The agreement does not foresee Germany matching those €2 billion in their entirety. However, it does commit Germany to uphold Ukraine’s role as a gas transit country and “utilise all available leverage to facilitate an extension of up to 10 years” of the country’s current gas transit arrangement, which expires in 2024.
Washington sees the agreement as a pragmatic way to settle the dispute, since the pipeline is already 98% completed and of strategic importance to Germany’s future gas supply.
The deal also comes as a follow-up to the climate partnership that Germany and the US signed on 15 July, which laid out the objective to further “Ukraine’s energy transformation, energy efficiency, and energy security”.
“Obama, Trump, nor Biden could convince Germany to abandon the project. It was going to be built. Unfortunate but true,” tweeted Chris Murphy, a Democratic senator. Without this deal, Ukraine would have got nothing, he added.
Ukraine and Poland condemn the deal
In a joint statement, Ukraine and Poland condemned the deal, saying Nord Stream 2 “has created political, military and energy threat for Ukraine and Central Europe, while increasing Russia’s potential to destabilise the security situation in Europe, perpetuating divisions among NATO and European Union member states.”
“We call on the United States and Germany to adequately address the security crisis in our region,” the statement continued, adding that “Russia is the only beneficiary” of the situation.
“Ukraine and Poland will work together with their allies and partners to oppose NS2 until solutions are developed to address the security crisis created by NS2,” the statement concluded.

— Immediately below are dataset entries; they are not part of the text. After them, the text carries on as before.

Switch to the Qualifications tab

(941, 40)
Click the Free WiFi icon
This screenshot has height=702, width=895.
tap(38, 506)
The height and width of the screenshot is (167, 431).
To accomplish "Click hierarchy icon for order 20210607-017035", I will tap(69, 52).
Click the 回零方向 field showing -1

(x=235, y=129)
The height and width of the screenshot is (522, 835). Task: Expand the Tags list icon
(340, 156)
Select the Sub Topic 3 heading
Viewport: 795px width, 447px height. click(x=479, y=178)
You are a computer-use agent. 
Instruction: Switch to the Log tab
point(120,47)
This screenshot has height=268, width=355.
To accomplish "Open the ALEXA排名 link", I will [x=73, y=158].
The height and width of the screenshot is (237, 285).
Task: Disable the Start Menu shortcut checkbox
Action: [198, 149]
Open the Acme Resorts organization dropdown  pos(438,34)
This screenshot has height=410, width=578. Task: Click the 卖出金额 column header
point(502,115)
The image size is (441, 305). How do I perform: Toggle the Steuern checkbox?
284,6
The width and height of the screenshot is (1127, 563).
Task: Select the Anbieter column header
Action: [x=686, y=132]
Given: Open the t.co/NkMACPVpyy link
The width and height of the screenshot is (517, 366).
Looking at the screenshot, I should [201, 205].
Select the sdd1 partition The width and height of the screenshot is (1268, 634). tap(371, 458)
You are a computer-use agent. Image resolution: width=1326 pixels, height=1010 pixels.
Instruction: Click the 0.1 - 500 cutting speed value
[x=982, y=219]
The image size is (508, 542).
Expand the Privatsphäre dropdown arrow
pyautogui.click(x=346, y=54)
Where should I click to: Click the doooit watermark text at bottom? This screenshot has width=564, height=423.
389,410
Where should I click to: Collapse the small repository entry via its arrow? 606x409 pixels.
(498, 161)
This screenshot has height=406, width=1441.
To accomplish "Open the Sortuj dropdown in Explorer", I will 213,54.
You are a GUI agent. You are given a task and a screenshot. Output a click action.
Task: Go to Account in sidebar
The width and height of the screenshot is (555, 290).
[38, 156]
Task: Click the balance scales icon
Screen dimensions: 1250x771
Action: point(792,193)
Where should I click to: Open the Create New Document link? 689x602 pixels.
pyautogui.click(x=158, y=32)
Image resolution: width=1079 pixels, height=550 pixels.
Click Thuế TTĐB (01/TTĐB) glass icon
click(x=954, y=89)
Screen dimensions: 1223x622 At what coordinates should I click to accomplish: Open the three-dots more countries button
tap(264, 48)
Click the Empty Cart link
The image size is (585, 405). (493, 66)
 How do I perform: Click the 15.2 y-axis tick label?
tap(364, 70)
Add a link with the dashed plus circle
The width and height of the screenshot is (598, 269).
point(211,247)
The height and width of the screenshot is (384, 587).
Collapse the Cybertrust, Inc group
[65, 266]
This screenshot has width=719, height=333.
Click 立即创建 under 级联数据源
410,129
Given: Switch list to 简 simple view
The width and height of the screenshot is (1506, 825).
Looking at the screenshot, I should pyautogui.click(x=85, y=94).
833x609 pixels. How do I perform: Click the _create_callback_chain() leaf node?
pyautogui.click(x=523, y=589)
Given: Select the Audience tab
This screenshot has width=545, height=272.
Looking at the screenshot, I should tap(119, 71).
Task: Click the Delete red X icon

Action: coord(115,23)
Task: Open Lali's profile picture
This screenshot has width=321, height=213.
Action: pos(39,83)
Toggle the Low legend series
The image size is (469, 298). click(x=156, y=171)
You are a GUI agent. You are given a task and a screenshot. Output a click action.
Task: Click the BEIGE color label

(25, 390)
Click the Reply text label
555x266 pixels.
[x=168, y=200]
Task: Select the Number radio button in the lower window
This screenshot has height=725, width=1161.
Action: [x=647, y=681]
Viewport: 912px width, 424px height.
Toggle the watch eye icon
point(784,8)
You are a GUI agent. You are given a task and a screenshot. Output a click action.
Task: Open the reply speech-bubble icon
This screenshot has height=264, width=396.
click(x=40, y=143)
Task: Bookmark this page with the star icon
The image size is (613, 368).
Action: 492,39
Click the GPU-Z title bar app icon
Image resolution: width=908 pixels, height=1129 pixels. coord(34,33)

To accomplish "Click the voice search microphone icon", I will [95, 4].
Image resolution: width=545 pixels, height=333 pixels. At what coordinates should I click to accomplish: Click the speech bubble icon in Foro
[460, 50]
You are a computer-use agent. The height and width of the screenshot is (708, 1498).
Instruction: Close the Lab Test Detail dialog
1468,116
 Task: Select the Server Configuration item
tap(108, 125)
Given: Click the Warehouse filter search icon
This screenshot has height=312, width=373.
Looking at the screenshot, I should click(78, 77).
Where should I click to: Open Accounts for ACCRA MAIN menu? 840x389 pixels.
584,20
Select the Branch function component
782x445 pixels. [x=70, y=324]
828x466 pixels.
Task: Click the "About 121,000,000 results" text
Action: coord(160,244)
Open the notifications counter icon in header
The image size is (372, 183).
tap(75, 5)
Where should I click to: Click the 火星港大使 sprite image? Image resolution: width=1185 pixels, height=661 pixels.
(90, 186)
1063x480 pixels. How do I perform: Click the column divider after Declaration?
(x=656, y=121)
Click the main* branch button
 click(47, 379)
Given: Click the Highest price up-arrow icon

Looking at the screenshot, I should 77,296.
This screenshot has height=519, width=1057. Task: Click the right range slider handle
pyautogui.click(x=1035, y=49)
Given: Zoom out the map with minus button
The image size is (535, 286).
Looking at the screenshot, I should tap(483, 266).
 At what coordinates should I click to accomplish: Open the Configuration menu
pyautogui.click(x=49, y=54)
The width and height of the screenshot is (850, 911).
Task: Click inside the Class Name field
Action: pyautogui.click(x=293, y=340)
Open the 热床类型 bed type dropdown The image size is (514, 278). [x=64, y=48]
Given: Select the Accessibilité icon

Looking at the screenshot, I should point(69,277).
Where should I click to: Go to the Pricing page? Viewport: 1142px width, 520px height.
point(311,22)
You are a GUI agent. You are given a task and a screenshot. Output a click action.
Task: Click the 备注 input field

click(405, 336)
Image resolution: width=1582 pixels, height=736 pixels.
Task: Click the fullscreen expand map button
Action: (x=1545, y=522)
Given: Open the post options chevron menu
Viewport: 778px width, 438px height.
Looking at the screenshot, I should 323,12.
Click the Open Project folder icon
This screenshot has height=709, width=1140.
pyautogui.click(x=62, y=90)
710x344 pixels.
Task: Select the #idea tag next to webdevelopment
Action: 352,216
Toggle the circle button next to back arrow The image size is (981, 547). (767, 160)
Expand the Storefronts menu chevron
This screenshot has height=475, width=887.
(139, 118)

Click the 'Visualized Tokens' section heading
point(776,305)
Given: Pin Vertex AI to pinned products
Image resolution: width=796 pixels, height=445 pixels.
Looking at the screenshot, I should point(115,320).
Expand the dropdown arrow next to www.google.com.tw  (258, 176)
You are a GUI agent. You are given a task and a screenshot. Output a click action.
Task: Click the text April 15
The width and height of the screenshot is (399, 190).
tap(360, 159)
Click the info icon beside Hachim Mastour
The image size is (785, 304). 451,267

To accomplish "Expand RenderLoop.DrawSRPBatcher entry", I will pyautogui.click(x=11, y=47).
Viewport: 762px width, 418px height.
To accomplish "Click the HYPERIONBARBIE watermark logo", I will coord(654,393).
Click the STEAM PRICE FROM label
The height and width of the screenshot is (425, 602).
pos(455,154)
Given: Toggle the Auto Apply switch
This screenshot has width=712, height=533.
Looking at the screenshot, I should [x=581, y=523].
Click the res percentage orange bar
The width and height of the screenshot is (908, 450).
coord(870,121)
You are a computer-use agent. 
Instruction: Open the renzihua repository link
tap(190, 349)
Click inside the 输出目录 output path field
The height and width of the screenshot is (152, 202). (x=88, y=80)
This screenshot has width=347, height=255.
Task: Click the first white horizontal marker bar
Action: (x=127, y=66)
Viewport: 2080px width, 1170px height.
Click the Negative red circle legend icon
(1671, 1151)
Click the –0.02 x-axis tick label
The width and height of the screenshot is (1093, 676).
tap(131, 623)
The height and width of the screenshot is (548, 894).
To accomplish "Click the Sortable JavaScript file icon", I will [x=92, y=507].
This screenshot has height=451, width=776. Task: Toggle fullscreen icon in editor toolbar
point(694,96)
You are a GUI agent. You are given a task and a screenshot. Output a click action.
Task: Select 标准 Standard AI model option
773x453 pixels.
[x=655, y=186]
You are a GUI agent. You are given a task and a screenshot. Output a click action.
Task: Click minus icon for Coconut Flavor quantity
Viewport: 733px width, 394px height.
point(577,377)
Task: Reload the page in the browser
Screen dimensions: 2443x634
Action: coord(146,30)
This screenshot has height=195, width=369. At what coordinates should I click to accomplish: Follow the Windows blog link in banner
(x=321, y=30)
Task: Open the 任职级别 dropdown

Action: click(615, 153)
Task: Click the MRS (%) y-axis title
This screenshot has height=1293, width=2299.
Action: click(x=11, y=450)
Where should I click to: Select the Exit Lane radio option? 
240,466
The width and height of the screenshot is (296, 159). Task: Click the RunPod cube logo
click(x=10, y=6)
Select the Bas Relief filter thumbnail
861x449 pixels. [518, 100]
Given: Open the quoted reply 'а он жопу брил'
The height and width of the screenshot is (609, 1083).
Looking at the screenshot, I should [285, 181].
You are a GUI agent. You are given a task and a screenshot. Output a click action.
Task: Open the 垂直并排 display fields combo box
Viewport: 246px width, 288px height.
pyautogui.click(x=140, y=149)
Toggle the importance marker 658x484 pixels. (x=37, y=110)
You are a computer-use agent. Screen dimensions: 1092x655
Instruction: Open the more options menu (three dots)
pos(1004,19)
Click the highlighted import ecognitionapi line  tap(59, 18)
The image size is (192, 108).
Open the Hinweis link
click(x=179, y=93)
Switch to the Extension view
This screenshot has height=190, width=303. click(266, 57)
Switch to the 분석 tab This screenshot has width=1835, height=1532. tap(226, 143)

Compared to the €2 billion annual revenues that Ukraine gets from being a gas transit country, Germany is putting relatively little money on the table: an initial donation of $175 million (€148.3 million) for a yet to be established Green Fund as well as the nomination of a special envoy to help Ukraine phase out coal with $70 million (€59.3 million) of funding.
The Green Fund has the stated aim of supporting Ukraine’s energy transition, energy efficiency and energy security. The Germany and the US commit to attract $1 billion (€847.4 million) in investments, including from the private sector.
The US, for its part, does not offer financial assistance to Ukraine but commits to support the Green Fund with technical assistance and policy support “consistent with the objectives of the fund”.
The fund will also support the development of hydrogen in Ukraine, which German politicians see playing a “key role” in Europe’s future hydrogen supply.
Germany has already been in talks with Ukraine over investments in hydrogen infrastructure. Economy Minister Peter Altmaier said in May that Germany had €2 billion ready for international investments in hydrogen projects, a move that he brought up with his Ukrainian counterpart.
Another gain for Ukraine is the prospect of full integration into the European electricity grid, the world’s largest. As of now, only small parts of Ukraine are integrated into the grid, but the agreement foresees that Germany will provide technical assistance to do that, in coordination with the EU and the US Agency for International Development.
EU accession is a long-term policy goal for Ukraine, which has taken steps to integrate more closely with Europe.
Kyiv also signed a partnership with the EU earlier this month to develop its supply of raw materials for the EU’s battery industry.